→ EXERCISE
Reproduce each record exactly. The pictures should be skipped.

[MATERIAL TO PROCESS Boundary: Start]

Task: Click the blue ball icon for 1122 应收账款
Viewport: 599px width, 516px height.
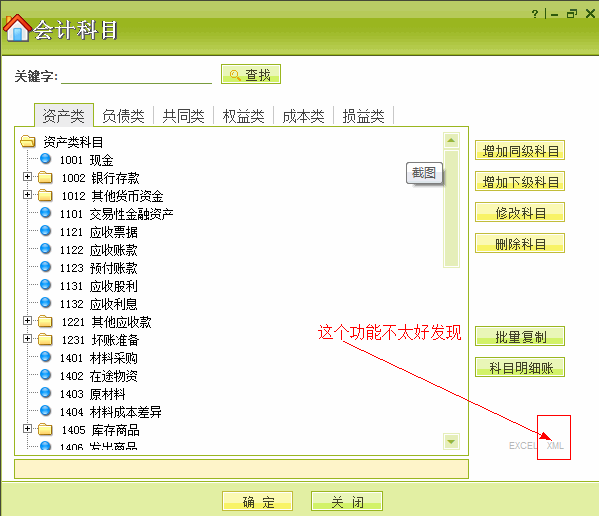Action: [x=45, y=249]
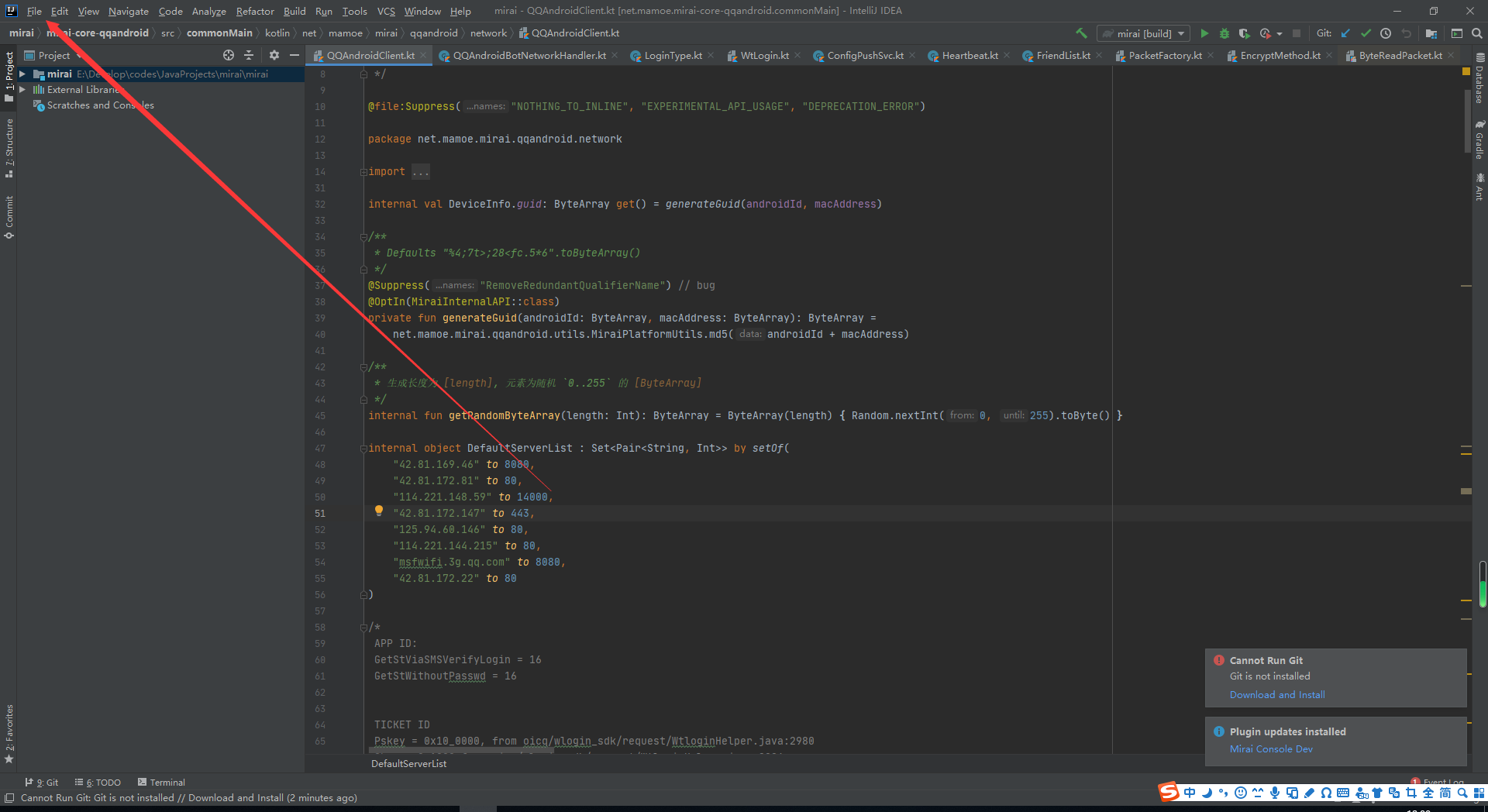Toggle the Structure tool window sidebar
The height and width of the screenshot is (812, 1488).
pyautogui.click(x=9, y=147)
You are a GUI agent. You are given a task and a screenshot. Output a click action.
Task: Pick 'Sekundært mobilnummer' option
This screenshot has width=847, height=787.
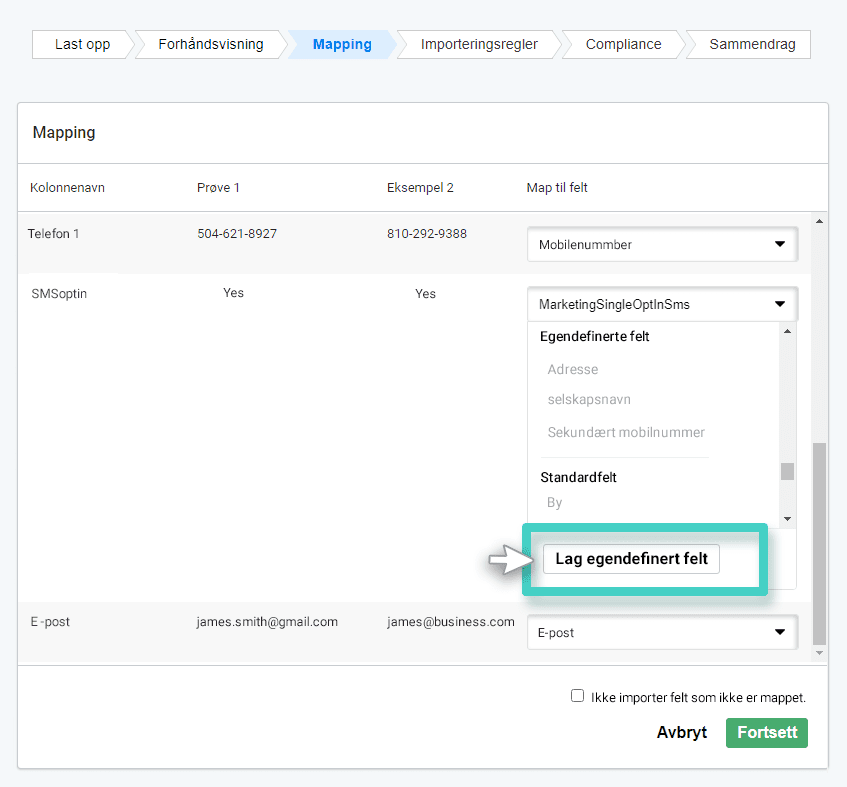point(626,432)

[MATERIAL TO PROCESS Boundary: End]

→ SOLUTION TO THE EXERCISE
Task: Click the blue ball icon for 1122 应收账款
Viewport: 599px width, 516px height.
Action: [x=45, y=249]
Toggle the Structure tool window sidebar
The height and width of the screenshot is (812, 1488).
pyautogui.click(x=9, y=147)
You are a GUI agent. You are given a task and a screenshot. Output a click action.
Task: Pick 'Sekundært mobilnummer' option
This screenshot has width=847, height=787.
point(626,432)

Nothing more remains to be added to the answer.